Na Nigéria, tal como em outras ex-colónias britânicas, a lei vitoriana que invoca sodomia e homossexualidade, os homossexuais podem ser condenados a até 14 anos de prisão. Isto, quando aliado às mensagens proliferadas pelos líderes religiosos, cria um ambiente em que ataques violentos a homossexuais são aceitáveis.

being4
A tradição do casamento entre mulheres nas sociedades Igbo não pode ser negada. Fonte: Black Agenda Report

Contudo, é importante ressalvar que as relações homoafetivas tanto entre homens como entre mulheres já existiam nas sociedades pré-coloniais.

No livro “Boy-wives and Female husbands – Studies in African Homosexualities”, os autores descrevem extensivamente a pluralidade de ‘homossexualidades’ reconhecidas no continente.

Em Angola, naquilo que eram os Reinos de Matamba e do Congo, no séx XVII, eram reconhecidos os supostos homens que se sentiam e viviam como mulheres, ou seja travestis, chamadas de “quimbanda”. Às travestis era permitido vestirem-se e viverem como mulheres, recebendo homens em suas casas para terem relações sexuais.

Na Nigéria, mais precisamente nas sociedades Igbo, era comum relações entre mulheres. Nestas relações, embora uma mulher representasse a figura masculina, tendo de assumir o dote, as divisões de papéis não eram como aquelas que vemos nas relações heterossexuais. Estas relações regiam-se sobre um código próprio e completamente legitimo, reconhecido por toda a comunidade.

Ou seja, a homossexualidade como conhecemos hoje podia não existir. Designávamos por outros nomes e usávamos outros parâmetros, mas estava lá.

Quando os Europeus chegaram à Europa desenharam esta imagem das pessoas africanas como primitivas e sem cultura, filosofia ou conhecimento para dar ao mundo. Nessa linha de pensamento, como seres primitivos, a única razão para nos relacionarmos sexualmente era a procriação. Afinal de contas é assim com os animais.

E nós fomos nos (sub)desenvolvendo com esta imagem de nós mesmos, pensando que em África não existem humanos complexos, com emoções, vivências e ideias progressivas.

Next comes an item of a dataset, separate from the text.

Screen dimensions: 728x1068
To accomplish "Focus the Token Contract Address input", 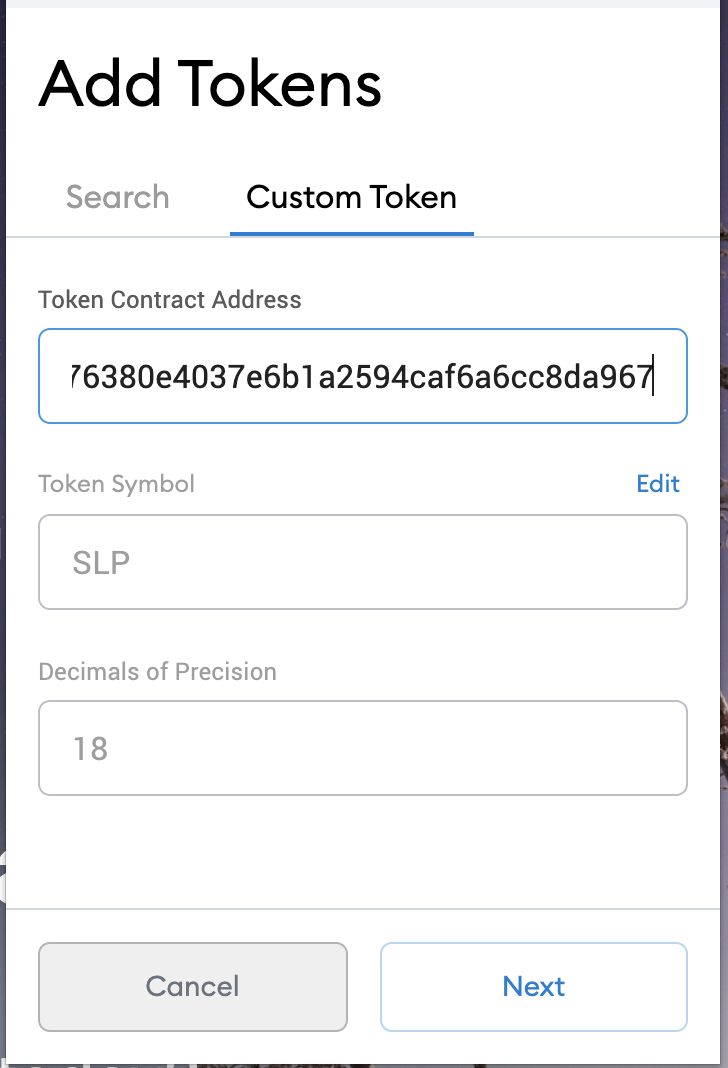I will (x=362, y=376).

GettyImages-455646822-1494262209
Na África do Sul o casamento entre pessoas do mesmo sexo é previsto por lei. Fonte: BBC

Num continente tão grande e diverso como África, não é de admirar que haja também uma pluradidade de homossexualidades e heterossexualidade. Estes conceitos, bem como os de género nos acompanham há muito tempo e já sofreram alterações face aos processos históricos e ao desenvolvimento das nossas sociedades.

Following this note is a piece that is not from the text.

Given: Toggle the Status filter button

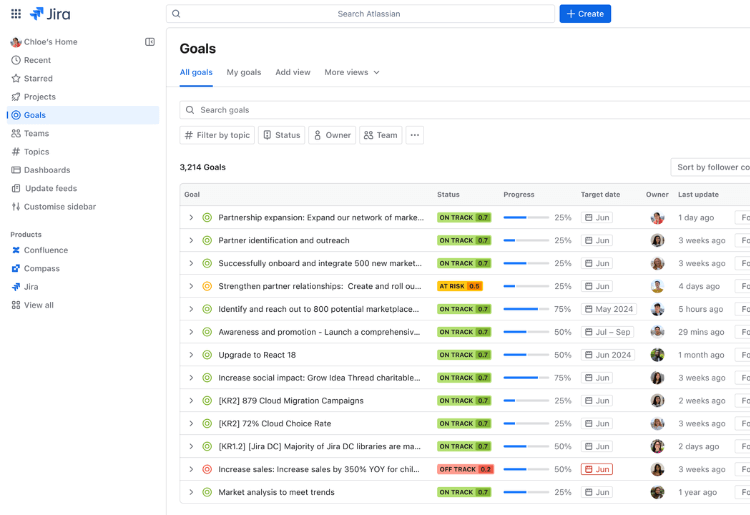Looking at the screenshot, I should (281, 135).
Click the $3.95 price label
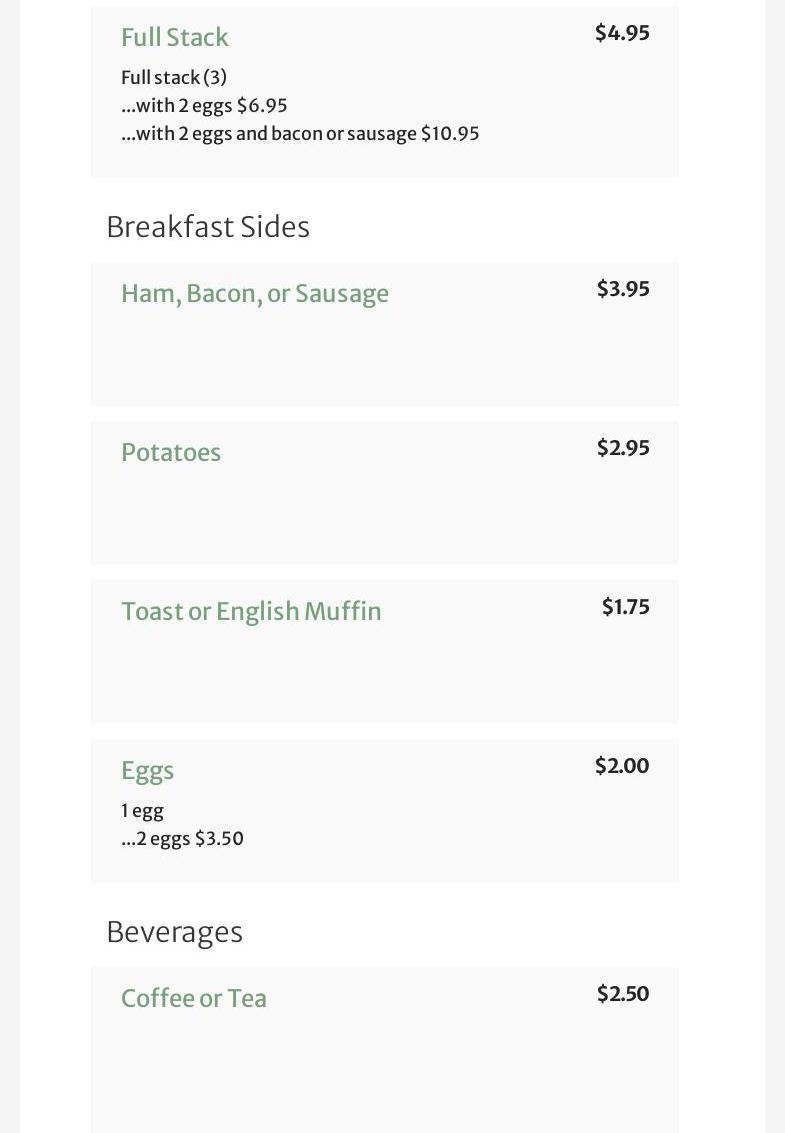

No entanto, não podemos continuar a viver como se não fosse nossa “cultura” abraçar a diversidade e complexidade de vivências que podem existir – e existem! – ao nosso redor.

Como sociedade temos de fazer melhor, precisamos de melhor.

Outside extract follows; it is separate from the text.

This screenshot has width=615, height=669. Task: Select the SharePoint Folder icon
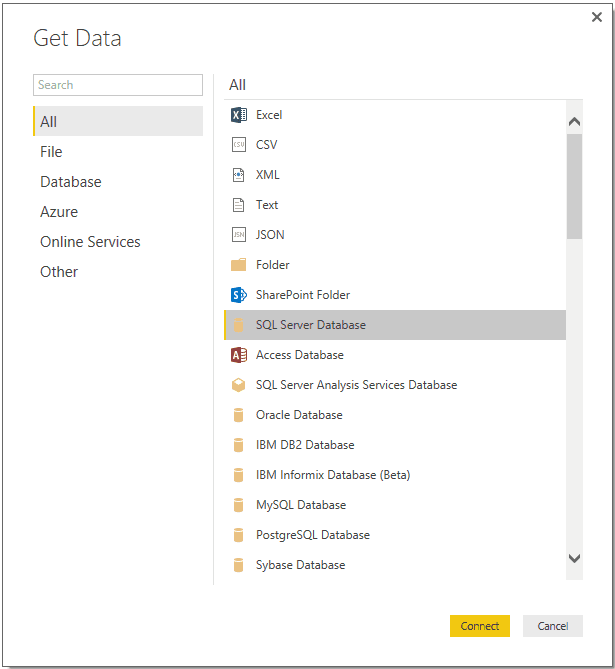pos(239,295)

Países como a África do Sul estão na vanguarda dos direitos LGBT+ em África, pois aproveitaram a época de libertação para garantir direitos fundamentais a todos os cidadãos, sem distinção no que toca a raça, credo, género, sexualidade, etc.

Então, mais do que perceber se a vivência da homossexualidade é ou não compatível com o conceito de Africanidade, talvez seja mais importante nos perguntarmos:

Por que é que somos tão resistentes à ideia de existirem africanos homossexuais?